L'INSECURITE CA SE CONSTRUIT...
(sécurité super star)

Combien de fois peut-on mentir dans un article de seize courtes lignes et demie sans y apporter le moindre rectificatif les jours suivant ?
Quatre fois ! Record établi dans l’édition des Hauts-de-Seine du Parisien, datée du samedi 11 mai 2002, qui à la rubrique des faits divers, se permet même un cinquième mensonge dans le titre !

Sans parler des omissions… En l’occurrence, c’est la réalité tout entière qui est omise ici, au profit d’une construction fabriquée en deux temps, d’abord dans un commissariat, puis dans les locaux du journal.
Entre un bout de réel, d’une confondante banalité (comme on va le voir), et le spectaculaire fait divers proposé au lecteur, c’est tout à la fois l’esprit policier et l’esprit médiatique qui se sont intercalés, faisant ainsi apparaître ce qu’on pourrait appeler l’esprit, ou plutôt le manque d’esprit, de l’époque : le mensonge, la confusion, la manipulation de la réalité. Dans un domaine qui, de plus, est tragiquement en vogue en ce moment et en France, celui de l’insécurité.

Le hasard a fait que la voiture dont il est question ici appartient à une connaissance. Sans ce hasard nous n’y aurions vu que du feu. Avez-vous remarqué que quand vous lisez dans le journal, écoutez à la radio ou regardez à la télévision une histoire que vous ou un proche avez vécue, la version des médias n’a souvent plus qu’un lointain rapport avec la version originale ? Et cela de façon tellement systématique qu’il nous faut bien douter de la totalité du discours médiatique puisque dans la plupart des cas nous n’avons pas de repères réels pour les confronter à l’interprétation qui nous en est donnée.

Car il ne s’agit pas simplement d’erreurs sur les faits. Il s’agit de la reconstruction bel et bien délibérée de ceux-là, dans un sens et pour des buts qui apparaissent clairement dans la simple juxtaposition des trois versions successives de ce qui n’est pourtant qu’une seule et même histoire : la version réelle, la version policière et la version journalistique. Les voici donc, à commencer par la version présentée au public, à partir de laquelle on remontera vers la source via quelques brefs passages au commissariat de Colombes, puisque c’est dans cette banlieue que s’est passé l’incident.

--

:: CONSIGNE 1 ::
Citez les trois versions successives d'une même histoire que l'extrait annonce.
:: CONSIGNE 2 ::
D'après l'extrait, les affirmations suivantes sont-elles exactes ? (a) L'article du Parisien en cause est daté du samedi 11 mai 2002. (b) La voiture dont parle l'article appartient à un journaliste du Parisien. (c) L'incident a eu lieu à Colombes.
Appuyez-vous uniquement sur l'extrait.

:: DONNÉES ::

--

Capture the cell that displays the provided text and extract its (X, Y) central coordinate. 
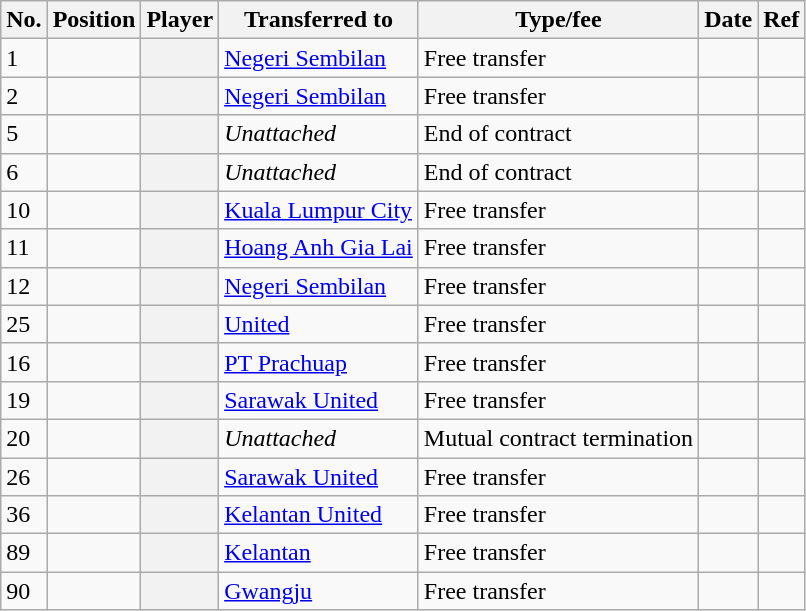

--

:: CORRIGÉ DÉTAILLÉ 1 ::
La version réelle, la version policière et la version journalistique.

:: CORRIGÉ DÉTAILLÉ 2 ::
(a) Oui : « datée du samedi 11 mai 2002 ».
(b) Non : « la voiture dont il est question ici appartient à une connaissance ».
(c) Oui : « commissariat de Colombes, puisque c’est dans cette banlieue que s’est passé l’incident ».